Off-Balance Sheet Arrangements
We do not have any material transactions, arrangements, obligations (including contingent
obligations), or other relationships with unconsolidated entities or other persons, as defined by
Item 303(a)(4) of Regulation S-K of the SEC, that have or are reasonably likely to have a material
current or future impact on our financial condition, results of operations, liquidity, capital
expenditures, capital resources or significant components of revenues or expenses.
21
Contractual Obligations
There have been no material changes in our contractual obligations and commitments as
disclosed in our Annual Report on form 10-K as of September 27, 2008 other than those which occur
in the ordinary course of business.
Critical Accounting Policies
Our financial statements have been prepared in accordance with accounting policies generally
accepted in the United States. Our discussion and analysis of our financial condition and results
of operations are based on these financial statements. The preparation of our financial statements
requires the application of these accounting policies in addition to certain estimates and
judgments based on current available information, actuarial estimates, historical results and other
assumptions believed to be reasonable. Actual results could differ from these estimates.

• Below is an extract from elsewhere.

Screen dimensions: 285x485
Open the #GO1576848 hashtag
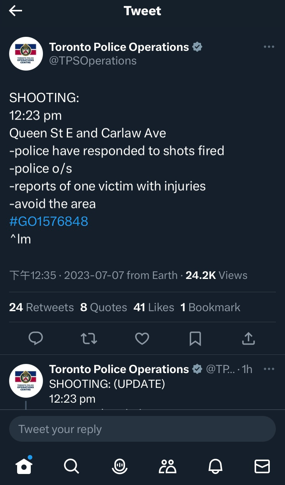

Following is a discussion of our most critical accounting policies, which are those that are
both important to the depiction of our financial condition and results of operations and that
require judgments, assumptions and estimates.
Revenue recognition. We recognize revenue from product sales in accordance with Staff
Accounting Bulletin (SAB) No. 104 when products are shipped and risk of loss and title has passed
to the customer. Sales taxes collected from customers are recorded on a net basis and as such, are
excluded from revenue.
Concentration of credit risk. Financial instruments that subject us to concentrations of
credit risk consist principally of cash and cash equivalents and trade accounts receivable. We are
exposed to credit risk in the event of default by institutions in which our cash and cash
equivalents are held and customers to the extent of the amounts recorded on the balance sheet. We
invest excess cash primarily in money market funds, which are highly liquid securities that bear
minimal risk.
Most of our accounts receivable are due from customers that are located in the United States
and we generally require no collateral depending upon the creditworthiness of the account. We
utilize credit insurance on certain accounts receivable due from customers located outside of the
United States. We provide an allowance for doubtful accounts based upon our assessment of the
credit risk of specific customers, historical trends and other information. There is no
disproportionate concentration of credit risk.
Allowance for doubtful accounts. We maintain allowances for doubtful accounts for estimated
losses resulting from the potential inability of our customers to make required payments on
outstanding balances owed to us. Significant management judgments and estimates are used in
establishing the allowances. These judgments and estimates consider such factors as customers
financial position, cash flows and payment history as well as current and expected business
conditions. It is reasonably likely that actual collections will differ from our estimates, which
may result in increases or decreases in the allowances. Adjustments to the allowances may also be
required if there are significant changes in the financial condition of our customers.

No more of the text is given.